Trying auto-research with Anthropic's performance engineering take-home test

Anthropic posted a blog on Designing AI-resistant technical evaluations in the late January, 2026. They also released the latest version of their take-home test for performance engineering on Github. The test is about optimizing a certain task on a given abstract machine. Andrej Karpathy released a project called autoresearch a few days ago, where he let AI agents run research on single-GPU nanochat training. I saw some similarities between the two projects and thought it would be a good idea to try the autoresearch with the Anthropic’s take-home test.

I am not going to cover the details of the take-home test here, you can read the blog post above for more information.
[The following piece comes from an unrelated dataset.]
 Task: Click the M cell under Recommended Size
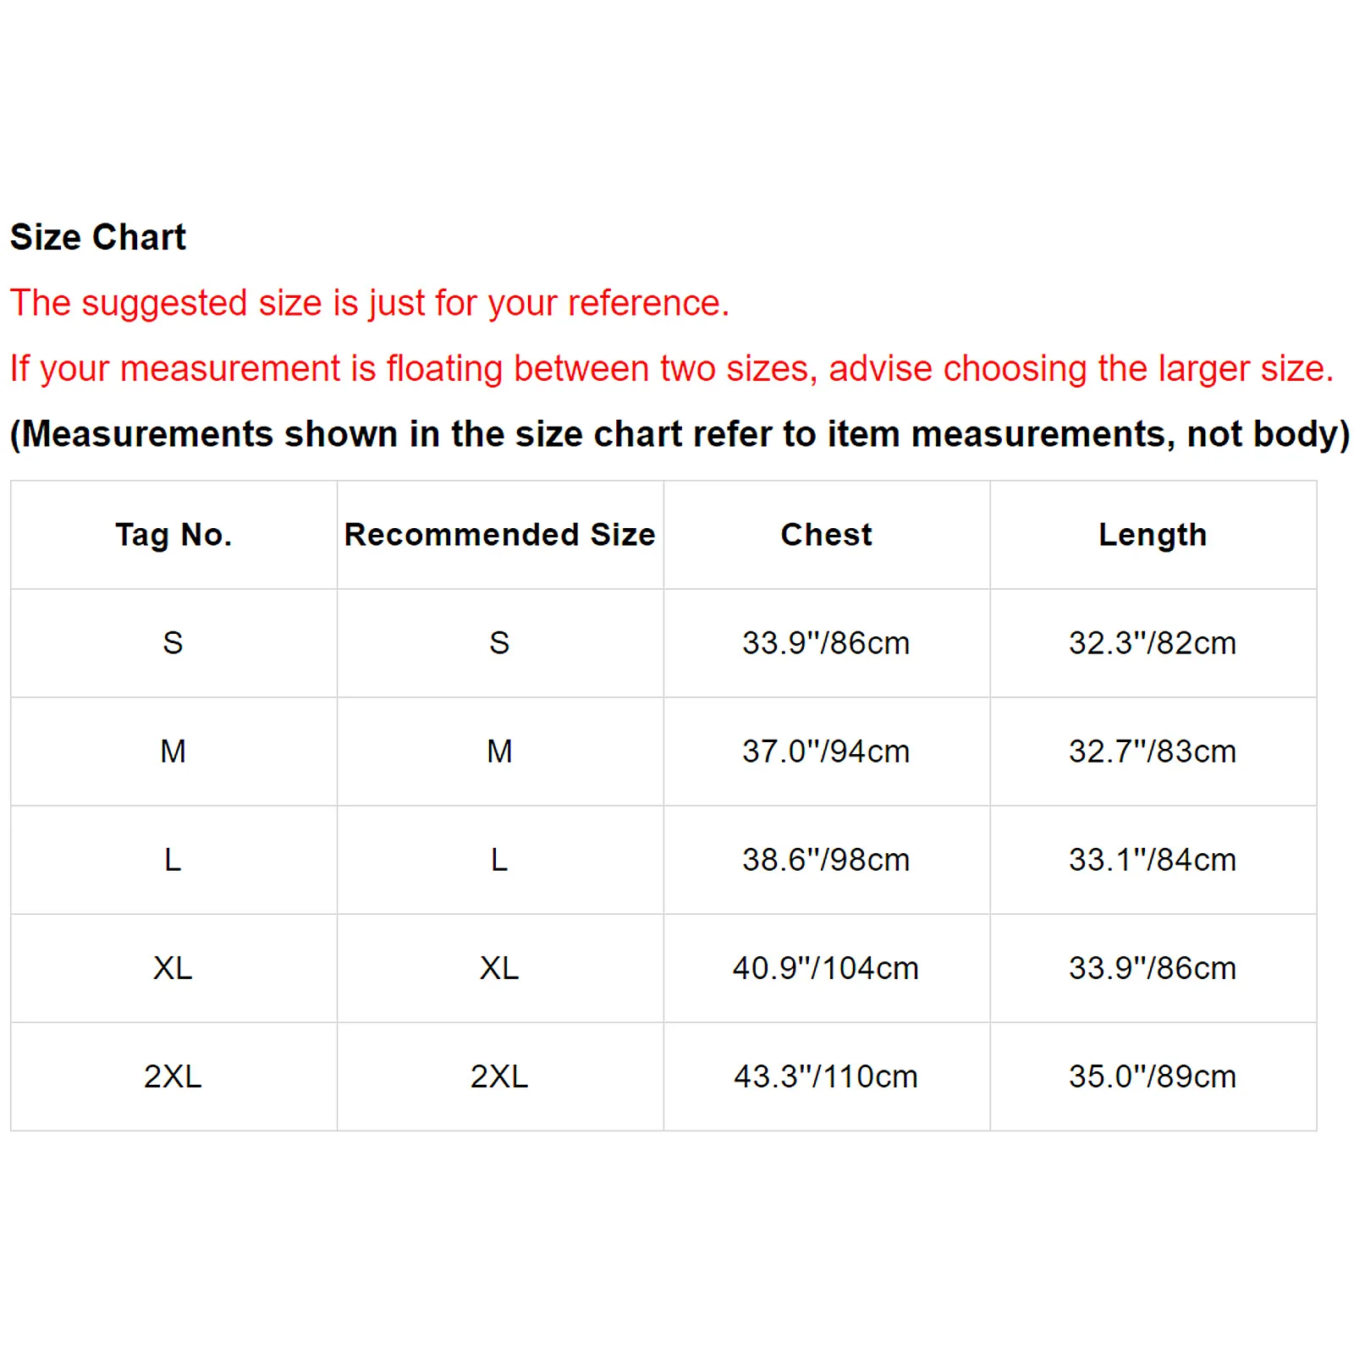500,751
To summarize, there is one metric to optimize: cycles, the lower the better.

Here are the results posted on Anthropic’s Github repo:

2164 cycles: Claude Opus 4 after many hours in the test-time compute harness
1790 cycles: Claude Opus 4.5 in a casual Claude Code session, approximately matching the best human performance in 2 hours
1579 cycles: Claude Opus 4.5 after 2 hours in our test-time compute harness
1548 cycles: Claude Sonnet 4.5 after many more than 2 hours of test-time compute
1487 cycles: Claude Opus 4.5 after 11.5 hours in the harness
1363 cycles: Claude Opus 4.5 in an improved test time compute harness
??? cycles: Best human performance ever is substantially better than the above, but we won’t say how much.
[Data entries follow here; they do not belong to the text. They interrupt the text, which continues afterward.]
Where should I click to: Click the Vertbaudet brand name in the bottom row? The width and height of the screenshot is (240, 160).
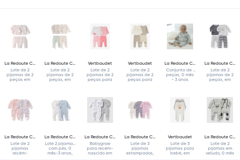180,137
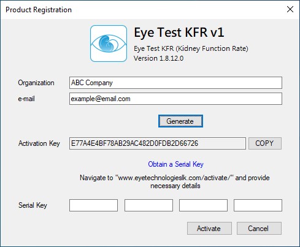Image resolution: width=300 pixels, height=247 pixels.
Task: Focus the fourth Serial Key box
Action: pos(258,205)
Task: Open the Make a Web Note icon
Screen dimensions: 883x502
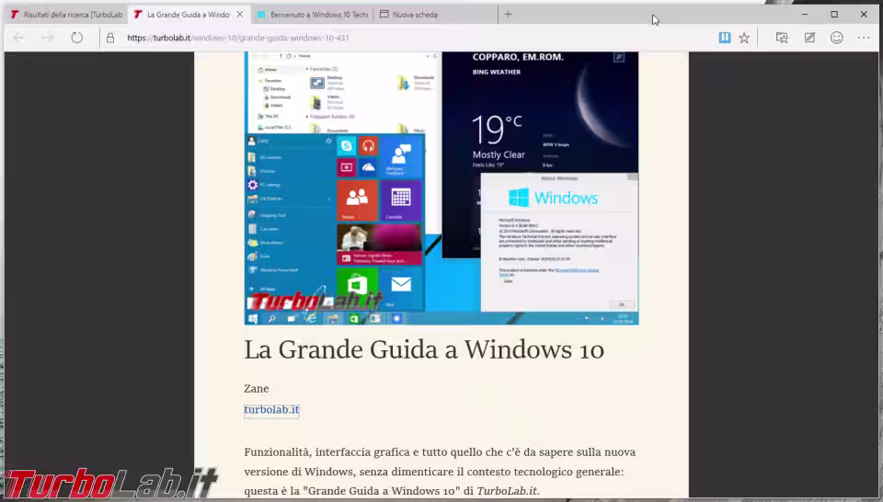Action: (x=809, y=38)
Here are the results I got with a single Codex session with GPT-5.4-xhigh (before the first 5 hours, I paused for ~1 hour and tried Claude Code with Opus 4.6 at the end):

Some key observations from the results:

GPT-5.4 can achieve 1523 cycles in around 2 hours, in a single session without any test-time compute harness. This is better than the best human performance in 2 hours (1790 cycles), and Claude Sonnet 4.5 after many more than 2 hours of test-time compute harness (1548 cycles).
GPT-5.4 can beat the best-known Opus 4.5 results (1347 cycles vs 1363 cycles) with much less time and computational resources.

During the whole process, I wrote like 5 short natural language sentences. I first copied the program.md file from autoresearch repo and then asked Claude Code to adjust it for the take-home test. I proofread the file for one pass while I asked Claude Code to proofread it too with /ultrathink. Next, I copied this sentence from autoresearch repo and let Codex do the work:

> Hi have a look at program.md and let's kick off a new experiment! let's do the setup first.

I was expecting that’s all I need to do, but Codex will occasionally end turn early even after I told it not to stop until it can hit below 1000 cycles. Thus I manually checked if it was still running once in a while and just typed “keep going” to let it continue.

After it hit 1347 cycles, I hoped that it might even beat the best know human performance (??? cycles) but it didn’t make further progress for about one hour. I then stopped the session to avoid burning more tokens. After a while, I tried Claude Code with Opus 4.6 to see if it can make improvements and it did further progress to 1280 quickly, but then it seemed stuck around there for another hour and I stopped the experiment.

It’s crazy to see how quickly the LLMs are evolving. I am both disappointed and happy to see that they cannot beat the best human performance yet.